5. Max (“Territorio de Zaguates”)
Max is, like most of the dogs in the “Territorio de Zaguates” episode, is a stray now living on a Costa Rica animal sanctuary. He’s also a stray with such a fierce loyalty streak that he turns Jonny, the head farmhand at Territorio de Zaguates, from dog ambivalent into dog lover. Max is such a solid exemplar of the canine species that he even attacks a tapir to protect his fellow dogs. Know what I would do if I saw a tapir in person? First, I’d Google it because I’d have no idea what it was — note: it’s this and I have no interest in ever meeting one — and then I’d run like the heels of my shoes were on fire. Not Max. Because Max is a hero.
4. Justin Timberlake (“Second Chances”)
This is Justin Timberlake. He’s four months old. He was picked up for rescue after a car hit him, breaking his leg and fracturing his pelvis. And every time he looks into the camera, I can swear I hear “In the Arms of the Angel” by Sarah McLachlan. May you find some comfort, sweet, sweet JT.
3. Zeus (“Bravo, Zeus”)
Zeus is a stunning Siberian husky, which makes the fact that he’s stuck in war-torn Syria all the more tragic. As you watch the episode focused on him, you get the sense that he’s like the dog version of The Matrix’s Neo: He’s a Chosen One. He was put on Earth to play with Syrian children; sing for his owner, Ayham, over Skype; and eventually escape to become Ayham’s companion once again. Bravo indeed.
2. Rory (“The Kid With the Dog”)
I like cats. I swear that I do. But can you imagine such a thing as a medical service cat? As soon as you had a heart attack, the cat would be like, Ugh, do you have to do this right now? I’m really busy licking my right paw. Dogs, though, are remarkable service animals. That includes Rory, who becomes the new BFF of Corinne, a sixth-grader with epilepsy. It’s amazing to see how quickly Rory goes into savior mode and barks when Corinne merely pretends to have a seizure. But what makes Rory even more special is that she’s also an instant comfort, quiet literally providing Corinne with a furry shoulder (or head, or belly) to lean on when she’s had a rough day.

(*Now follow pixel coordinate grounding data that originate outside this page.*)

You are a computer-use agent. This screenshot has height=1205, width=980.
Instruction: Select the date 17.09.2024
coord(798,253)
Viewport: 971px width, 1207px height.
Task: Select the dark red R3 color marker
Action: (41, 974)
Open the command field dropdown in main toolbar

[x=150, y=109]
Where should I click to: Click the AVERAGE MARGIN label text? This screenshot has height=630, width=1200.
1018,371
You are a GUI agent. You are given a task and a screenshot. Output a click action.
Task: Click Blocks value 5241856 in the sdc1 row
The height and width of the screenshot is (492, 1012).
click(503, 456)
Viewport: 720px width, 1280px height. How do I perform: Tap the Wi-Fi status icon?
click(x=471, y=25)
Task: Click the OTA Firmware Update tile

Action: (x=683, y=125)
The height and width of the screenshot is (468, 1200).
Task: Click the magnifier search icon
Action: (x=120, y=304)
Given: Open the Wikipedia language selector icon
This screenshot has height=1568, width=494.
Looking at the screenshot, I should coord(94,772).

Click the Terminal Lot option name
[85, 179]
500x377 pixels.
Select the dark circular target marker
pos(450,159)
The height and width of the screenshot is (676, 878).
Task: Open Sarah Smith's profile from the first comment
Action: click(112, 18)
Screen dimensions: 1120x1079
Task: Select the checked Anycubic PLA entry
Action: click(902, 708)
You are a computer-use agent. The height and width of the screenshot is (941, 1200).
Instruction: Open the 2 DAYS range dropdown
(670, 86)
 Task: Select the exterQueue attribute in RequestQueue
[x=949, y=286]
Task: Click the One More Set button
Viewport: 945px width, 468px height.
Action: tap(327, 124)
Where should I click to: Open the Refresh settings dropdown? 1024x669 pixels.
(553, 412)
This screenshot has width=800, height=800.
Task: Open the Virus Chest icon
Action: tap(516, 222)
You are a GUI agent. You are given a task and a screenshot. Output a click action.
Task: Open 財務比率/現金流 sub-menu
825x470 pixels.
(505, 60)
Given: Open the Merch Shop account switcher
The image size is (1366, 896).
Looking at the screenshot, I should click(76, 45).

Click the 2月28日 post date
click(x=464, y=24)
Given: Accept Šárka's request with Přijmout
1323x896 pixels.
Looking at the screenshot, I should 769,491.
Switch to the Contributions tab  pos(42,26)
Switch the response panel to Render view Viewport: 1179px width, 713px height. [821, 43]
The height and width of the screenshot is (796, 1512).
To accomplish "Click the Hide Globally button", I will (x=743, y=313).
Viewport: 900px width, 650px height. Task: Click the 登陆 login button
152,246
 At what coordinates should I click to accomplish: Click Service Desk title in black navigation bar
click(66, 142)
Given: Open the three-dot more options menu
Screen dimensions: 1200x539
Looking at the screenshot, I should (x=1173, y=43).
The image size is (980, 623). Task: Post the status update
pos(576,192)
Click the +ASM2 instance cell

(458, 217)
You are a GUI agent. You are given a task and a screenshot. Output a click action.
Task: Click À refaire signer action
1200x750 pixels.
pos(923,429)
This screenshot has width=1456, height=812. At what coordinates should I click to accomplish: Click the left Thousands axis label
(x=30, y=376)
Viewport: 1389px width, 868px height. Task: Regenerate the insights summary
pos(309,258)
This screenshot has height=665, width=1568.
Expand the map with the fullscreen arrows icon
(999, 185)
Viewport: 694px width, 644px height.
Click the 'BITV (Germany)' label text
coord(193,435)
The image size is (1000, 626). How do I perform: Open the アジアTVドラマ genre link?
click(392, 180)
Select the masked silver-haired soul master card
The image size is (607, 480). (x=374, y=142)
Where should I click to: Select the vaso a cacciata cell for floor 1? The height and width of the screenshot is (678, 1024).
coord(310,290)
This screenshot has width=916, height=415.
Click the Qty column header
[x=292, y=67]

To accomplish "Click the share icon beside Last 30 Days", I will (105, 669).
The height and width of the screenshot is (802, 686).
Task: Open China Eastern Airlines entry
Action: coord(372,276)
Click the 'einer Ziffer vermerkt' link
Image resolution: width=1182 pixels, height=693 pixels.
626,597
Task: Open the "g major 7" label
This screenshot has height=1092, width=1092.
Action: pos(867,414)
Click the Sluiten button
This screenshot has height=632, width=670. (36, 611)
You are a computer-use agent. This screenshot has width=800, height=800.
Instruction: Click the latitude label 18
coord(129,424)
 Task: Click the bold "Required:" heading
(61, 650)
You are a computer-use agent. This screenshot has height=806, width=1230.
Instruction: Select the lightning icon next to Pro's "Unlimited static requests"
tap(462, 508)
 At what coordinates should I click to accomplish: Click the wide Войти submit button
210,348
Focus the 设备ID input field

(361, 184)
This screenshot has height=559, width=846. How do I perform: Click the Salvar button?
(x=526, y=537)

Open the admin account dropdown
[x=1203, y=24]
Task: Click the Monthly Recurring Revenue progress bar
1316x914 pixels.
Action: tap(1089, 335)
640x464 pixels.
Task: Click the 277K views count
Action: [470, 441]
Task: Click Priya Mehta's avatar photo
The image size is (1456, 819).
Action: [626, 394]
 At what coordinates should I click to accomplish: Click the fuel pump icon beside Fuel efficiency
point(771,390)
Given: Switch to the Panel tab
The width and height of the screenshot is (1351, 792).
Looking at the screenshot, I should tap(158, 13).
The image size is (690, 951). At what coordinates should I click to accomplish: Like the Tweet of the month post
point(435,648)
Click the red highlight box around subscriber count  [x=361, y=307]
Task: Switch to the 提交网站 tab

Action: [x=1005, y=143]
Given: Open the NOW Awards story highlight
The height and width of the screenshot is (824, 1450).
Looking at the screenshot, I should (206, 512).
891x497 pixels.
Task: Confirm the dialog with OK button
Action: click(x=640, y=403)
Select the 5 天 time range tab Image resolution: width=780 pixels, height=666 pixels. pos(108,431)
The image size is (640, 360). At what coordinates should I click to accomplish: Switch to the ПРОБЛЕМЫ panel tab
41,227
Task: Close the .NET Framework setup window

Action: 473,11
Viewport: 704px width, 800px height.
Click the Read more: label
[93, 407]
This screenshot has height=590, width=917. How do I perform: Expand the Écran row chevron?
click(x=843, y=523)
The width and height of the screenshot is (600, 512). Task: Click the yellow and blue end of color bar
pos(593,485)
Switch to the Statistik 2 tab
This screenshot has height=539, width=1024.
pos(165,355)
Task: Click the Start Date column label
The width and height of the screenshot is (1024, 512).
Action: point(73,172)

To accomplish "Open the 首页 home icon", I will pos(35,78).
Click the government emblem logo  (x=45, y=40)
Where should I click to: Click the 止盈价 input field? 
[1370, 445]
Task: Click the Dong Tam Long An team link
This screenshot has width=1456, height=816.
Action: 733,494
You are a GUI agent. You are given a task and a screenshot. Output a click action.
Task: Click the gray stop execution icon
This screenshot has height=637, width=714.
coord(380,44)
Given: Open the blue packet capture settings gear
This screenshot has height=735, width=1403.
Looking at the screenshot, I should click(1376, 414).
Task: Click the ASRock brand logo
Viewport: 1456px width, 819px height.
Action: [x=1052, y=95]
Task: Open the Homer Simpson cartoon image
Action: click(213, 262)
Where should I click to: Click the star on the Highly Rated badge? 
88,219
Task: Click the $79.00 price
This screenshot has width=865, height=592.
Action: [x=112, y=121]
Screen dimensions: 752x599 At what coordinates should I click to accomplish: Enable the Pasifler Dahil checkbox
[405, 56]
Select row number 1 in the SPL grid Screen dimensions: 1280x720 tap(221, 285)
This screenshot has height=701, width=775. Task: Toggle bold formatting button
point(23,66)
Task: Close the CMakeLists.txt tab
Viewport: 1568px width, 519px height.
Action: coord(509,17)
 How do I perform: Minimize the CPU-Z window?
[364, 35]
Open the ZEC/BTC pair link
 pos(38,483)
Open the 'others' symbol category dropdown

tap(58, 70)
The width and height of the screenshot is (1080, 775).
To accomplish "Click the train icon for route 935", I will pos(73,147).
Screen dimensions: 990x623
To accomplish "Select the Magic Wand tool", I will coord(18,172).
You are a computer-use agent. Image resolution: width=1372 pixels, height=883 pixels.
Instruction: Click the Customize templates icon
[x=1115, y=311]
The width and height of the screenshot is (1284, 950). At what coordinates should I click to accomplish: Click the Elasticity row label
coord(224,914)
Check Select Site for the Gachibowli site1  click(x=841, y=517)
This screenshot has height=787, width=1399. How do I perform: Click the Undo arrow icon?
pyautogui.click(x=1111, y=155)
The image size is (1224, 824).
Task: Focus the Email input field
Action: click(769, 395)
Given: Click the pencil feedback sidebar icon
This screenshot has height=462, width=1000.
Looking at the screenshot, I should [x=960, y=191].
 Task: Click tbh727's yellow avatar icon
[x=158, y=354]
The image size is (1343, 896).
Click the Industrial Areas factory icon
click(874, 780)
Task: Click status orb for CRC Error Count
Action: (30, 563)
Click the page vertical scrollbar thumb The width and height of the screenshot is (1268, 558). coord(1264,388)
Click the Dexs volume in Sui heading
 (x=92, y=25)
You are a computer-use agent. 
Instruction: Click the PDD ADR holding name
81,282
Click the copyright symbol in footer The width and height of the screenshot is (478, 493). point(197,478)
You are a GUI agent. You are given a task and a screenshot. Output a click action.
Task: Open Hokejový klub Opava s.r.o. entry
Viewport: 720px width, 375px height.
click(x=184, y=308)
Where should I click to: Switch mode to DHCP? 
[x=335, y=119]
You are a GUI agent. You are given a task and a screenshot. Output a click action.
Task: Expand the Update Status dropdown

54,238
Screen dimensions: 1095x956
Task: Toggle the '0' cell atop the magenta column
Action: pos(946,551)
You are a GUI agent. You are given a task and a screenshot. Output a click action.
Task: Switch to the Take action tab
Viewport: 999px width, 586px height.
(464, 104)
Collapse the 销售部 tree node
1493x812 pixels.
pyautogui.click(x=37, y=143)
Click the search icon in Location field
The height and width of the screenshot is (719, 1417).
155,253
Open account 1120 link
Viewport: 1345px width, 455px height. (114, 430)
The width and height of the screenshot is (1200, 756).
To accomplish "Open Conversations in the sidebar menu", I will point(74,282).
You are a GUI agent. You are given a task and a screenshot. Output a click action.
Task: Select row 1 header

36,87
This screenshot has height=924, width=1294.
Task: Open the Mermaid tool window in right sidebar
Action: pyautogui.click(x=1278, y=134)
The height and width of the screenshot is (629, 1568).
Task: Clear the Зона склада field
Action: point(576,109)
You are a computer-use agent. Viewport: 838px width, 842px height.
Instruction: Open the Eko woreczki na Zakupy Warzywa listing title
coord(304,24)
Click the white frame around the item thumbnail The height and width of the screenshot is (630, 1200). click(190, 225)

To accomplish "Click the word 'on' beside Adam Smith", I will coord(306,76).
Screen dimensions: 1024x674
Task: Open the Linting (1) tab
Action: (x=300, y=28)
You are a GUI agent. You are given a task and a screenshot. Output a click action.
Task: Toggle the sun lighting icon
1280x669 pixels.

1. Ice (“Ice on the Water”)
As I said earlier, this is a subjective list. But subjectively, Ice is the best dog in Dogs because he typifies the quality most valued in a dog: He is loyal. Every morning, he gets up to go fishing with his owner, Alessandro. He pays regular visits to his neighbors in his Italian village. He has resting steadfast face, so there’s never a moment in this episode when he doesn’t look noble, like a dog who is taking his dog responsibilities very seriously. I mean, look at him in the above photo: He sits at the kitchen table with his family like he owns the place, just paid the mortgage bill, and has some thoughts about how to redesign the living room to achieve more of a feng shui vibe.
Ice isn’t just a dog. As Alessandro says, he’s the heartbeat of the family. He’s also Alessandro’s rock, and he carries that title with so much dignity that you want to hug him, bow down to him, and salute him all at the same time.